## Start
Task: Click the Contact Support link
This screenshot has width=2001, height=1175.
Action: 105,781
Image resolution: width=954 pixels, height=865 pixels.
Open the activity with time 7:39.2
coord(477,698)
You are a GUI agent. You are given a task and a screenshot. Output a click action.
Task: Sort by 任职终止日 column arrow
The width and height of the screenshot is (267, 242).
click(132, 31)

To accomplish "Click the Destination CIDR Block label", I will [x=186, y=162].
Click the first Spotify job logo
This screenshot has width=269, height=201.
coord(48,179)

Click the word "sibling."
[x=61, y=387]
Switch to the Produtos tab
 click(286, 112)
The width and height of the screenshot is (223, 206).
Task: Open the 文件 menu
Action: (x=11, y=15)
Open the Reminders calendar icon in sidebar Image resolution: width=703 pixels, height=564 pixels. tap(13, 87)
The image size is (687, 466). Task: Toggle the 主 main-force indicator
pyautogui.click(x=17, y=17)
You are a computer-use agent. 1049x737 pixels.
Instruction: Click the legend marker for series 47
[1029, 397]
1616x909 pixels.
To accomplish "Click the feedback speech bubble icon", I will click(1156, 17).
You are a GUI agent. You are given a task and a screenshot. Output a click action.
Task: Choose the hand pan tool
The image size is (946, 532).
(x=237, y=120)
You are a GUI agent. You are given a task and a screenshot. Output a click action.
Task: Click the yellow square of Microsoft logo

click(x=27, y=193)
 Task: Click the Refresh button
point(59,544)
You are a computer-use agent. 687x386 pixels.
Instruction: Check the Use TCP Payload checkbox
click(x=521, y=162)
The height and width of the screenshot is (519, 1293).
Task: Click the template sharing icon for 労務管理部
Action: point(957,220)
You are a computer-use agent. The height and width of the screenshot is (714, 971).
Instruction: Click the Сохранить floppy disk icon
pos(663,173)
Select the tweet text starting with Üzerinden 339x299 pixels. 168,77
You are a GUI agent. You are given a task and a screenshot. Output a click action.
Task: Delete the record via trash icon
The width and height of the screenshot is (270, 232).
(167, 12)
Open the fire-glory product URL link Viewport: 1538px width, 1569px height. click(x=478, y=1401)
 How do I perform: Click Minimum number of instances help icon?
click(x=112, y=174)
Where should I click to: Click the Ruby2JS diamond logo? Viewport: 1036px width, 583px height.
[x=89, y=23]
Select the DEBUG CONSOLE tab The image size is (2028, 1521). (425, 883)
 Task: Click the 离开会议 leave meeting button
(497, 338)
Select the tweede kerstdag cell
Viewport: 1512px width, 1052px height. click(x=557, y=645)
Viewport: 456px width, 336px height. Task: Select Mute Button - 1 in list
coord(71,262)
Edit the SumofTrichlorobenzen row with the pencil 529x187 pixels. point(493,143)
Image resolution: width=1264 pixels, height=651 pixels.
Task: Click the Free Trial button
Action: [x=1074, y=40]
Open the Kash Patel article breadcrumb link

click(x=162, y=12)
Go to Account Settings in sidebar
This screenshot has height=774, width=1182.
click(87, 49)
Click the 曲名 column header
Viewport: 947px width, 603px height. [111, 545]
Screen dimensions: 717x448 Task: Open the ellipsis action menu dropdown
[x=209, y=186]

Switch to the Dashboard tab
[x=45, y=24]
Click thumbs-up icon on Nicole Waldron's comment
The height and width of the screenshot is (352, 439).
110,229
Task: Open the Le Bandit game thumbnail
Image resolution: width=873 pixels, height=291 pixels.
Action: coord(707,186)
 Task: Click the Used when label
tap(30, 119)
## End
> Written task:
Can you rewrite the lines above with every instance of "tab" swapped for "pane" and everything else left the same?

> Finished answer:
Task: Click the Contact Support link
This screenshot has width=2001, height=1175.
Action: 105,781
Image resolution: width=954 pixels, height=865 pixels.
Open the activity with time 7:39.2
coord(477,698)
You are a GUI agent. You are given a task and a screenshot. Output a click action.
Task: Sort by 任职终止日 column arrow
The width and height of the screenshot is (267, 242).
click(132, 31)

To accomplish "Click the Destination CIDR Block label", I will [x=186, y=162].
Click the first Spotify job logo
This screenshot has width=269, height=201.
coord(48,179)

Click the word "sibling."
[x=61, y=387]
Switch to the Produtos pane
 click(286, 112)
The width and height of the screenshot is (223, 206).
Task: Open the 文件 menu
Action: (x=11, y=15)
Open the Reminders calendar icon in sidebar Image resolution: width=703 pixels, height=564 pixels. tap(13, 87)
The image size is (687, 466). Task: Toggle the 主 main-force indicator
pyautogui.click(x=17, y=17)
You are a computer-use agent. 1049x737 pixels.
Instruction: Click the legend marker for series 47
[1029, 397]
1616x909 pixels.
To accomplish "Click the feedback speech bubble icon", I will click(1156, 17).
You are a GUI agent. You are given a task and a screenshot. Output a click action.
Task: Choose the hand pan tool
The image size is (946, 532).
(x=237, y=120)
You are a GUI agent. You are given a task and a screenshot. Output a click action.
Task: Click the yellow square of Microsoft logo

click(x=27, y=193)
 Task: Click the Refresh button
point(59,544)
You are a computer-use agent. 687x386 pixels.
Instruction: Check the Use TCP Payload checkbox
click(x=521, y=162)
The height and width of the screenshot is (519, 1293).
Task: Click the template sharing icon for 労務管理部
Action: point(957,220)
You are a computer-use agent. The height and width of the screenshot is (714, 971).
Instruction: Click the Сохранить floppy disk icon
pos(663,173)
Select the tweet text starting with Üzerinden 339x299 pixels. 168,77
You are a GUI agent. You are given a task and a screenshot. Output a click action.
Task: Delete the record via trash icon
The width and height of the screenshot is (270, 232).
(167, 12)
Open the fire-glory product URL link Viewport: 1538px width, 1569px height. click(x=478, y=1401)
 How do I perform: Click Minimum number of instances help icon?
click(x=112, y=174)
Where should I click to: Click the Ruby2JS diamond logo? Viewport: 1036px width, 583px height.
[x=89, y=23]
Select the DEBUG CONSOLE pane The image size is (2028, 1521). (425, 883)
 Task: Click the 离开会议 leave meeting button
(497, 338)
Select the tweede kerstdag cell
Viewport: 1512px width, 1052px height. click(x=557, y=645)
Viewport: 456px width, 336px height. Task: Select Mute Button - 1 in list
coord(71,262)
Edit the SumofTrichlorobenzen row with the pencil 529x187 pixels. point(493,143)
Image resolution: width=1264 pixels, height=651 pixels.
Task: Click the Free Trial button
Action: [x=1074, y=40]
Open the Kash Patel article breadcrumb link

click(x=162, y=12)
Go to Account Settings in sidebar
This screenshot has height=774, width=1182.
click(87, 49)
Click the 曲名 column header
Viewport: 947px width, 603px height. [111, 545]
Screen dimensions: 717x448 Task: Open the ellipsis action menu dropdown
[x=209, y=186]

Switch to the Dashboard pane
[x=45, y=24]
Click thumbs-up icon on Nicole Waldron's comment
The height and width of the screenshot is (352, 439).
110,229
Task: Open the Le Bandit game thumbnail
Image resolution: width=873 pixels, height=291 pixels.
Action: coord(707,186)
 Task: Click the Used when label
tap(30, 119)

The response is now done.